Material for this task —

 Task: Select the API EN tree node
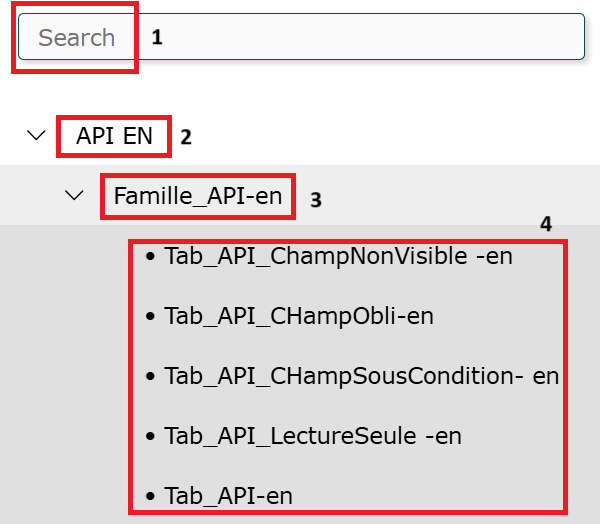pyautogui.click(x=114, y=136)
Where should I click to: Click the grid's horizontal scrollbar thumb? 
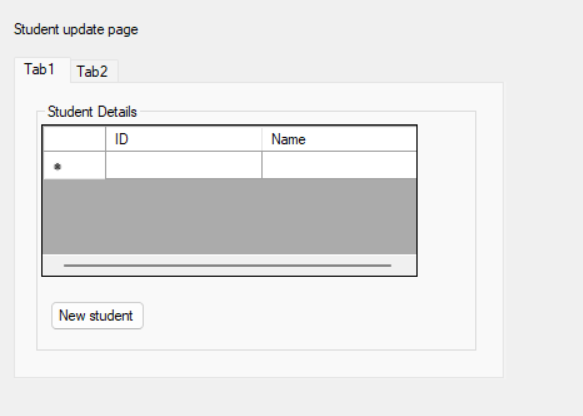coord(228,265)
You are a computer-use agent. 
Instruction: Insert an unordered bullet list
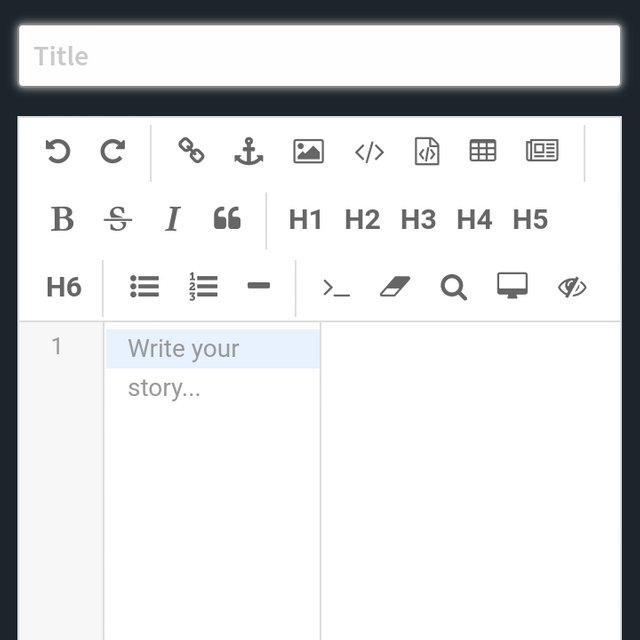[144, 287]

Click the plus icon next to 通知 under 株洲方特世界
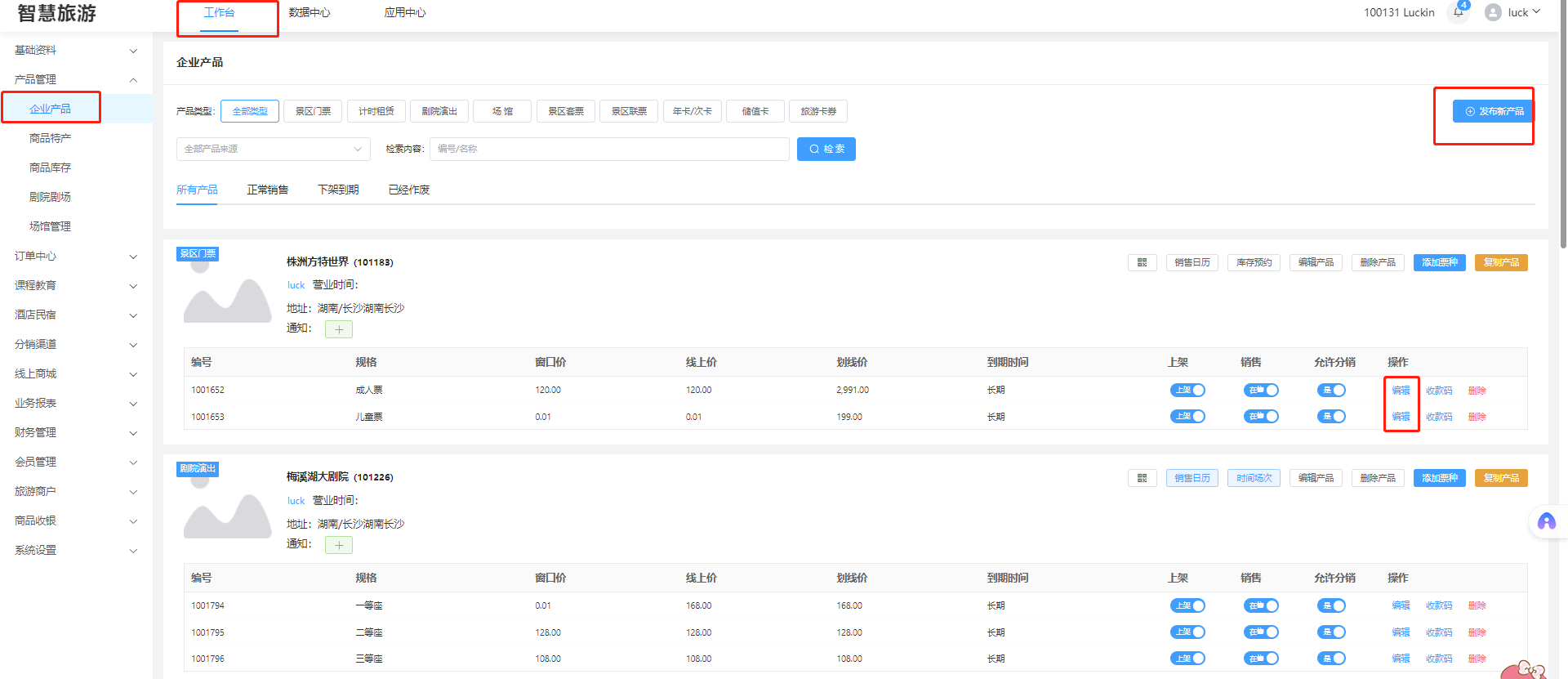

Instructions to follow — Write out the data precisely as given, excluding the pictures.

Exercise answer —
 Task: Select the API EN tree node
pyautogui.click(x=114, y=136)
Where should I click to: Click the grid's horizontal scrollbar thumb? 
coord(228,265)
You are a computer-use agent. 
Instruction: Insert an unordered bullet list
[144, 287]

Click the plus icon next to 通知 under 株洲方特世界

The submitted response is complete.